# switzerland with motorhome & motorbike



## philbre (Nov 13, 2008)

hi there

i am going to switzerland for 2 weeks in july / aug 09

we will have our 2 motorbikes on tow

we wish to bike most days, mainly high pass areas, knee to the ground kind of stuff

can you recommend any good 
A)campsites
B)routes

thanx in advance


----------



## peejay (May 10, 2005)

Hi;

Theres quite a few campsites in the MHF campsite database. We stayed at >Camping Gletcherdorf< a few years back which is in a stunning location at Grindlewald.

If you're aware of Swiss vignette requirements for your outfit then ignore the next 2 sentences :wink: ......

Worse case scenario for you is one for the van, one for the trailer, and two for the bikes if you intend taking them onto the motorways 

If your van is over 3500kg then there are different arrangements for the van which involve filling out a form on arrival at customs and filling in a log for each day you travel - plus the previously mentioned vignette requirement for the trailer and bikes.

Pete


----------



## tinkering (Dec 8, 2007)

*swiss alps bikeing*

Hi philbre
goggle sustenpass there is a youtube film on there it should give you some idea I went over it in june last year in a mh truly stunning and not to be missed a bikers paradise!


----------



## ob1 (Sep 25, 2007)

Philbre

If you would like to let me have your email address by the message facility I can email you my guide to the Interlaken area which I think would be right up your street. 

Ron


----------



## olley (May 1, 2005)

peejay said:


> If your van is over 3500kg then there are different arrangements for the van which involve filling out a form on arrival at customs and filling in a log for each day you travel - plus the previously mentioned vignette requirement for the trailer and bikes.
> 
> Pete


Hi Pete hasn't it been reported that you have to log every day you are in Switzerland, whether or not you are using the roads, even when pitched on site?

Olley


----------



## ob1 (Sep 25, 2007)

That only applies Olley if you buy the 10 day ticket, which is only meant for people who are coming and going across the Swiss border regularly to save them keep filling in the forms.

REQUIRED ACTIONS:
1. In the thread about touring Switzerland with a motorhome and motorbikes, which campsite did peejay stay at, and where is it?
2. Resume the Switzerland motorhome and motorbike thread after its last post.

DATA SHOWN:
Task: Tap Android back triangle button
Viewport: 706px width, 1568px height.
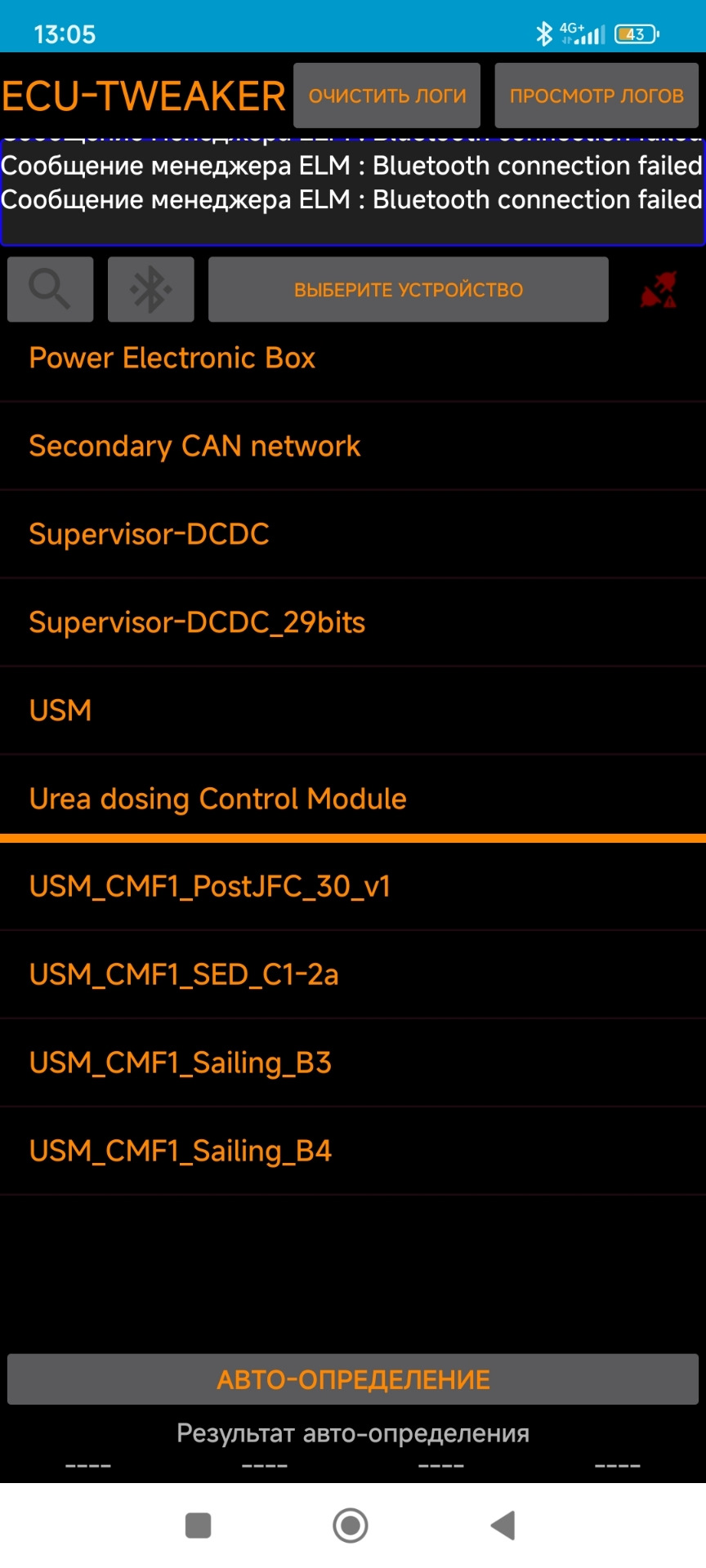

...

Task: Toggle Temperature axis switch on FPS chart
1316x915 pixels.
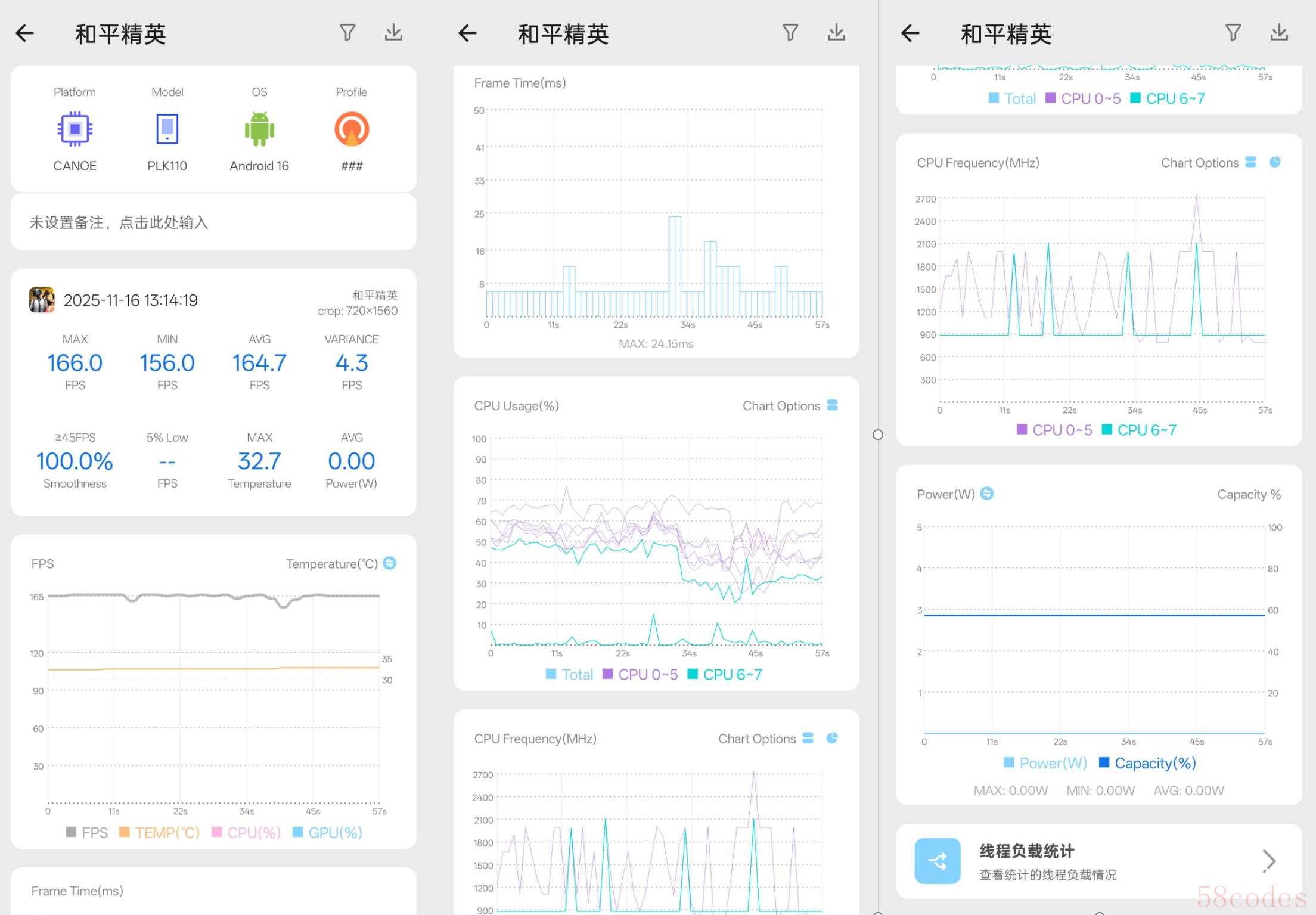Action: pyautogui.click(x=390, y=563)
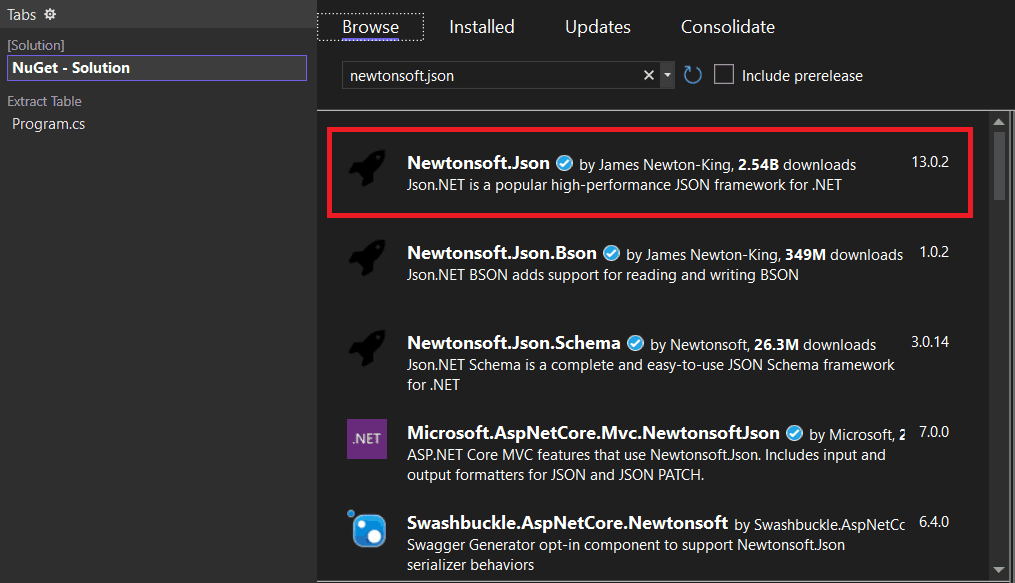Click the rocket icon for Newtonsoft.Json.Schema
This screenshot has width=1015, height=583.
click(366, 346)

==

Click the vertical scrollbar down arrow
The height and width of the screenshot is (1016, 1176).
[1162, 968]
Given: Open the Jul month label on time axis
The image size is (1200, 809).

RESPONSES PER TASK:
1. Camping Gletcherdorf, at Grindlewald.

2.
All the rates, including the 10 day, are based on your length of stay in Switzerland and not on whether you actually use the motorways or not. You cannot buy a day ticket to get to a site, camp up, and then buy another day ticket to get out - like we once tried to do! In other words its just another tax really.


----------



## PAT4NEIL (Jul 21, 2007)

Hi we went there a couple of years ago just on our motorbike, and in one day we did the following circuit out of interlaken headed directly east this will take you over the susten pass, you can then head clockwise in a circuit over the furka pass and the over the Grimsel pass heading pack to interlaken. Quite a big day riding. Interlaken is a good base for that, we stayed at Lauterbrunnen which is quite a large campsite, perfect also for the Jungfrau jock and the Eiger, you can get the train from their, get the early one it is half price, or quite a large discount, and runs on the nail.

If your going to the south of Switzerland would recommend the Simplon Pass into Italy, you can do it their and back, if your not going to stay in Italy.
We also went from Sion to Chamonix (Mont Blanc) was a really good ride too, and you can do a bit of sight seeing too.

There is a motorcycle website called something like BestBiking roads, of best biking routes can quite remember but they have people recommended motorcycle routes around the whole world. 

Enjoy only thing its quite expensive in Switzerland.

Regards Pat and Neil (Ps we also have a Laika)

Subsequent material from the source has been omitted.